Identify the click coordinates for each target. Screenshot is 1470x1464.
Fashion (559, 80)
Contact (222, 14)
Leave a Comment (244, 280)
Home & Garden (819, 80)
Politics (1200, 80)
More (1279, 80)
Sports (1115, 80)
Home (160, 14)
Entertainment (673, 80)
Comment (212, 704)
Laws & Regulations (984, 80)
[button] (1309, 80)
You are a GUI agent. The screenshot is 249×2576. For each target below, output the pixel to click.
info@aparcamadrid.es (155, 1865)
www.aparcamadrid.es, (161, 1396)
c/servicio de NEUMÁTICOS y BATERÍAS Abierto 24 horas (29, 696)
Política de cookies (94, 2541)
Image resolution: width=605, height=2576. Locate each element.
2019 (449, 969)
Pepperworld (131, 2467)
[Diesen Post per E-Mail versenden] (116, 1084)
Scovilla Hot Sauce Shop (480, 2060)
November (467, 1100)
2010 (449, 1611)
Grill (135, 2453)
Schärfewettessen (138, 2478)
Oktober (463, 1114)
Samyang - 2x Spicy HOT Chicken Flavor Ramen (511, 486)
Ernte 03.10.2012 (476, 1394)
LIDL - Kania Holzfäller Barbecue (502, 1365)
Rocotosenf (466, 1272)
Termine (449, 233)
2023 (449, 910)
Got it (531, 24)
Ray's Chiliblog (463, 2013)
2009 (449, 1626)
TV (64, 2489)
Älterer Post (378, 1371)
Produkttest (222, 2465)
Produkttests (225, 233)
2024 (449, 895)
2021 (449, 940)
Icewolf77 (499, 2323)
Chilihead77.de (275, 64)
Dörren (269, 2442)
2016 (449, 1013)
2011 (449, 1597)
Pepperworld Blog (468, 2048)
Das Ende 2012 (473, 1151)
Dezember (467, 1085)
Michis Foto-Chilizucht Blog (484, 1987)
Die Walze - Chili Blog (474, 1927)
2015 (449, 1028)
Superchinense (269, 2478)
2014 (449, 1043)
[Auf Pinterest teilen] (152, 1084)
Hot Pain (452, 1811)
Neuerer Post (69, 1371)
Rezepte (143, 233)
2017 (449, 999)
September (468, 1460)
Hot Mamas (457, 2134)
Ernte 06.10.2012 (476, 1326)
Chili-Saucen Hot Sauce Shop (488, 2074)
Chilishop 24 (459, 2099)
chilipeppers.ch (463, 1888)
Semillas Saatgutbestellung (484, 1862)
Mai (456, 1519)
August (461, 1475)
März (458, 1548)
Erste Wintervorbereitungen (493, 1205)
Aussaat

━━━━━━━━━━━━━━━━━━━━

Everything from the line containing "Dörren (269, 2442)" through the last line of the records must be given again exactly; leave out all other lines.

Dörren (269, 2442)
2016 (449, 1013)
2011 (449, 1597)
Pepperworld Blog (468, 2048)
Das Ende 2012 (473, 1151)
Dezember (467, 1085)
Michis Foto-Chilizucht Blog (484, 1987)
Die Walze - Chili Blog (474, 1927)
2015 (449, 1028)
Superchinense (269, 2478)
2014 (449, 1043)
[Auf Pinterest teilen] (152, 1084)
Hot Pain (452, 1811)
Neuerer Post (69, 1371)
Rezepte (143, 233)
2017 (449, 999)
September (468, 1460)
Hot Mamas (457, 2134)
Ernte 06.10.2012 (476, 1326)
Chili-Saucen Hot Sauce Shop (488, 2074)
Chilishop 24 (459, 2099)
chilipeppers.ch (463, 1888)
Semillas Saatgutbestellung (484, 1862)
Mai (456, 1519)
August (461, 1475)
März (458, 1548)
Erste Wintervorbereitungen (493, 1205)
Aussaat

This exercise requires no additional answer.